Bu konuların, Deep Dream projesinde iş birliğine etkisine gelirsek; iki avantajım olduğunu düşünüyorum. Birincisi, dediğim gibi eserlerimin biraz bu algoritmaya benzemesi sayesinde çok güzel bir estetik uyum yakaladık. Kendimizi biraz zorlarsak belki buna “sanatsal cyborg” diyebiliriz. İkincisi ise, bu projeyle ilgili elimi çabuk tutmuş olmam. Deep Dream çalışmalarım çok ilgi gördü, ama bu projeyi bir hafta sonra yapmış olsam esamesi okunmazdı. İşlerim yayımlanalı üç hafta oluyor, artık internette yüzbinlerce Deep Dream çalışması var. Çünkü aynı teknolojinin kendisi gibi onunla beraber çıkan uygulamalar da çabuk tüketilen ürünler oluyor. Bu yüzden çok özel bir ilgi de beklemek yanlış. Büyük ihtimalle bu teknoloji yakın gelecekte çok daha yaygınlaşacak, belki bir iPhone uygulaması bile yapılabilir.

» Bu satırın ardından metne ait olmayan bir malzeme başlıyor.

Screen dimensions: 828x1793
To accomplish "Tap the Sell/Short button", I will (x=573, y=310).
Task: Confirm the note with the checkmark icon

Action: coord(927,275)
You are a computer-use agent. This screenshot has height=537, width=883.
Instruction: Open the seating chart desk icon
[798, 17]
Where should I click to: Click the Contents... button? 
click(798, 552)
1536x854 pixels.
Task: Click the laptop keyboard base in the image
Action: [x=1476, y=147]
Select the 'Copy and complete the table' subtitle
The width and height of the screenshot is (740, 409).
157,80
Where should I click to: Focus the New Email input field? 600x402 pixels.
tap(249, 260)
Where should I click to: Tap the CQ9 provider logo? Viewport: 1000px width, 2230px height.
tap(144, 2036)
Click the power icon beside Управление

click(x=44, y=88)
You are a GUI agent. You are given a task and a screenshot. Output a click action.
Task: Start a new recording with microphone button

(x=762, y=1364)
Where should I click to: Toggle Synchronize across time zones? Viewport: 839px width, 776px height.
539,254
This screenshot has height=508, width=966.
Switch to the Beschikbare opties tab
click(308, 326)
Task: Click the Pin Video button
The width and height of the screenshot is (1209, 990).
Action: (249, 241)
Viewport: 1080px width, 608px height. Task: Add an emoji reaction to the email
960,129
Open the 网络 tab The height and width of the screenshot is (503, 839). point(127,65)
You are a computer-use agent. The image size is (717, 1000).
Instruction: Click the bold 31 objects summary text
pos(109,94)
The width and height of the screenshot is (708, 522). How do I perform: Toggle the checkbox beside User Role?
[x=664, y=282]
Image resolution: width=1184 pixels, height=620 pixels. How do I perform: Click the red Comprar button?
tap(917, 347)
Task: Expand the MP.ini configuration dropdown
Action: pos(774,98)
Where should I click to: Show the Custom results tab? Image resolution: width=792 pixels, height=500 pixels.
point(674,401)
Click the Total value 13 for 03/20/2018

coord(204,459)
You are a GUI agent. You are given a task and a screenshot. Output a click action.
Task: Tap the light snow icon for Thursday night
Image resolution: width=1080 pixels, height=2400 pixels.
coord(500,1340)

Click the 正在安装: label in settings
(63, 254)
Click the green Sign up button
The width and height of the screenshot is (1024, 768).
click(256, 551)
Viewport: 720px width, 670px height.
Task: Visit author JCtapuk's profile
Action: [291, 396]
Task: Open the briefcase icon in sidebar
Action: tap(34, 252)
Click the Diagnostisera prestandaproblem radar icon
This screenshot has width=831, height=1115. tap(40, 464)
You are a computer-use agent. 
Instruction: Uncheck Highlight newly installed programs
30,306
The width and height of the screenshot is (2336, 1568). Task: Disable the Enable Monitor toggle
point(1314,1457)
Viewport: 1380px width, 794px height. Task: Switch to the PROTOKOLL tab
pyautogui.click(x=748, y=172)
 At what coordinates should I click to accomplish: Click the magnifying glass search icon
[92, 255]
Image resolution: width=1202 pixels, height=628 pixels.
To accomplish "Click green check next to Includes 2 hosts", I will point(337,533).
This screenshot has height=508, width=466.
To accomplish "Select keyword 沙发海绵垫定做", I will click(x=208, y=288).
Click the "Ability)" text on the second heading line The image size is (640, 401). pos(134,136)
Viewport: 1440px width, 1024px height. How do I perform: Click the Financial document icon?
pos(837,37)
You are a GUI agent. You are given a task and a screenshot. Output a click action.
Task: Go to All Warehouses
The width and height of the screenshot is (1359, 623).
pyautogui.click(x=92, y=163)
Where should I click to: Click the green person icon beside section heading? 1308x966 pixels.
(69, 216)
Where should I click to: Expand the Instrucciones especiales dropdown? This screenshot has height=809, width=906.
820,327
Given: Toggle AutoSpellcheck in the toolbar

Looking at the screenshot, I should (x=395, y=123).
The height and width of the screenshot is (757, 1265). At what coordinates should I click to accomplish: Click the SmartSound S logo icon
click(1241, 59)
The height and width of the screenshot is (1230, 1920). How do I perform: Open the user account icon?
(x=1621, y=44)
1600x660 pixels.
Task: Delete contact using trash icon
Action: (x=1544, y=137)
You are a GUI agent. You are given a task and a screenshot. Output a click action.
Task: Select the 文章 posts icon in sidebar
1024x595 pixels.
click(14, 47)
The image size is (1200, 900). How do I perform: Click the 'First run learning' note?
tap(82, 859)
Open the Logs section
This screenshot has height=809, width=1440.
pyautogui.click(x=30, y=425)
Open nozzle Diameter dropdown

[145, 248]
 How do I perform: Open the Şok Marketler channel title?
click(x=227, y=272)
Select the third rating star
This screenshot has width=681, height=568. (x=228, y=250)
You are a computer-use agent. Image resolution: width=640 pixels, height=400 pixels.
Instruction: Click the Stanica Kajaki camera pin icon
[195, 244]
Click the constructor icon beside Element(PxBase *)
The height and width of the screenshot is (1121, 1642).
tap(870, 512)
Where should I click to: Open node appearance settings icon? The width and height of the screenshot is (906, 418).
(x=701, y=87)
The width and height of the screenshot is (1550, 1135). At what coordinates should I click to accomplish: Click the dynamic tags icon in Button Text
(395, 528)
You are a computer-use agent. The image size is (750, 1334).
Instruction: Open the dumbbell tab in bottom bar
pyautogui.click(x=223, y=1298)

Sonuçta insanların ilgisini bu yönde tetikleyen bir iş birliği yaptığım için memnunum. Ama onun dışında “çığır açıcı bir tekno-ressam” olma iddiam yok. Bu çalışma sayesinde öğrendiğim şeylerden birisi de insanoğlunun daha ruhani zannettiği düşünce süreçlerinin aslında gözüktüğü gibi olmadığı. Deep Dream gösterdi ki, halüsinatif vizyonlar başka bir alemden değil, beynimizin basit görsel reflekslerinden ortaya çıkıyor. Bir makine bile aynı şeyi yapabiliyorsa, cevapları ruhlar dünyasında aramaya gerek yok. Örneğin, Gieger eserleri veya halüsinasyon gören kişilerin çizdikleri şekillerin aslında başka bir alemden değil öde, tam da içimizden geldiğini gördüm.

©Korhan Karaoysal

Sürreal ve saykodelik akımlarının önde gelen isimlerinden bahsederken, belki dediğin gibi bu algoritmayı bir çeşit aynalama tekniği olarak düşünebiliriz. Kafamızın içindeki karmaşık şekillerin bize bir mercekten yansıtılması gibi ya da bir yazıcıdan çıkan baskısı gibi… Bu bağlamda elimizdeki teknolojinin hayalgücü ve ruh hakkında gösterdiği gerçekler, sence ruhani inançları nasıl etkiliyor?

Deep Dream sayesinde, en azından görsel sanat üretimi ve yaratıcılık konusunda - gerçeküstü yanıtlara ihtiyacımız olmadığını gördük. O yüzden bu proje insanlarda ilk başta bir soğuk duş etkisi yaratıyor. Çünkü bizim başka boyutların imgeleri sandığımız resimler aslında bütün canlılarda varolan şekil tanıma iç güdülerinin daha gelişmiş bir versiyonundan ibaret. Deep Dream’ı gören birinin gerçekötesi vizyonlara olan inancı zayıflayacaktır, ama bu gerçek yine de bu resimleri daha az ilginç kılmıyor.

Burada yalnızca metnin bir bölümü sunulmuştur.